Hear what your agents are doing without watching a screen. Radio Agent speaks announcements over ambient music and streams them to every device on your network.
You're running three AI coding agents in parallel. One is refactoring auth, another is writing tests, a third is fixing a deploy script. Each one might finish, fail, or get stuck at any moment. How do you know what's happening?
The common answers all share a flaw: they require your eyes on a screen.
Terminal grids work if you're sitting at your desk staring at them. Walk to the kitchen and you're blind. Slack webhooks flood a channel with machine-generated noise that buries your real conversations. Desktop notifications stack into an unreadable pile when five events arrive in thirty seconds. All of these assume you're watching something. None of them work when you're in another room, making coffee, or focused on a different task.
The gap is audio. There is no sound. Your agents could be on fire and you wouldn't hear a thing.
Radio Agent fills that gap. It runs a radio station on your local network that plays ambient music and speaks announcements when your agents do something worth knowing about.
Here's what you actually hear during a typical session:
Background music plays. Quiet, ambient. You stop noticing it after a few minutes.
An agent finishes a task. The music dips, a voice says "Config module shipped with tests. Clean commit." The music comes back. Five seconds total. You heard what happened from the next room without looking at anything.
A build fails. The music dips, and a different, male voice says "Build failed for the auth module. Dependency issue." The voice change tells you something went wrong before the words even register. You walk back to your desk knowing exactly what needs attention.
An agent picks up new work. No voice this time. Just a soft rising chime under the music. You don't consciously notice it, but you know the session is active.
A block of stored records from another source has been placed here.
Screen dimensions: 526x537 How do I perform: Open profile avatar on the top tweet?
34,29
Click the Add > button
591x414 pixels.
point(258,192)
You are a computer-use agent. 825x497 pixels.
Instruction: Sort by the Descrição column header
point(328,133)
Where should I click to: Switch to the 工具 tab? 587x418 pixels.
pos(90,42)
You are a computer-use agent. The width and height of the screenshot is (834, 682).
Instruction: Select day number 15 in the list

Radio Agent mixes three independent layers into a single audio stream that any device on your network can play:
| Channel | What it carries | How it feels |
|---|---|---|
| Music | Continuous ambient tracks from your library | Background texture. You stop hearing it. |
| Voice | Spoken announcements via Kokoro TTS | Pulls attention briefly, then disappears. |
| Tones | Short sound effects (chime, chord, pulse) | Subliminal. You feel the session rhythm. |
Each channel can be muted independently. Keep voice and mute music. Keep tones and mute voice. Whatever combination fits the moment.
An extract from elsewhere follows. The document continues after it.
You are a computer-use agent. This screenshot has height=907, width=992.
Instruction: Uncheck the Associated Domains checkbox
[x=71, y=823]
Any system that can make an HTTP POST can send announcements. The webhook API accepts JSON with one required field:
curl -X POST http://your-host:8001/announce \
-H 'Content-Type: application/json' \
-d '{"detail": "Auth refactor complete", "kind": "agent.completed", "agent": "eng1"}'
The kind field controls routing. Completions get a warm voice and a resolved chord. Failures get a different voice and a tense tone. Starts and stops play a chime with no voice, keeping the stream from getting chatty.
If you use Claude Code, the setup is even simpler: install the DJ skill and the setup skill, point them at your Radio Agent instance, and every agent announcement gets rewritten into natural radio-style speech before broadcasting.
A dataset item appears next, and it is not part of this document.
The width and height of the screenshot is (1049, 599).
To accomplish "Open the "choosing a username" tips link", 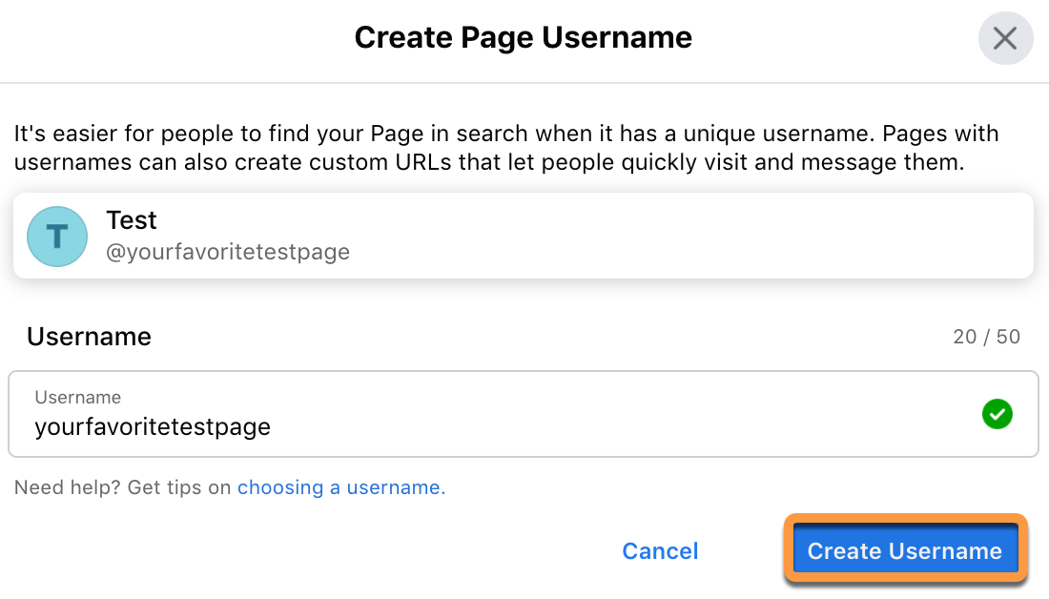I will (x=340, y=487).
| Visual tools | Audio (Radio Agent) | |
|---|---|---|
| Away from desk | You miss everything | You hear it from any room |
| Multi-agent scale | N windows or channels | One stream, mixed |
| Attention cost | Context switch to read | Peripheral, no switch |
| Failure detection | Scan for red badges | Different voice, instant |
| Setup | Per-tool integration | One webhook endpoint |
This isn't an argument against dashboards or Slack. Those are the right tools for async discussion, audit trails, and detailed investigation. Radio Agent handles a different job: real-time ambient awareness. Knowing the state of your agents the way you know whether it's raining outside. Not because you checked, but because you can hear it.
curl -sSL https://radioagent.live/install.sh | bash
Runs locally on your machine. No cloud, no API keys, no account required. Docker or bare-metal on Linux. Dashboard at localhost:8001, stream at localhost:8000/stream.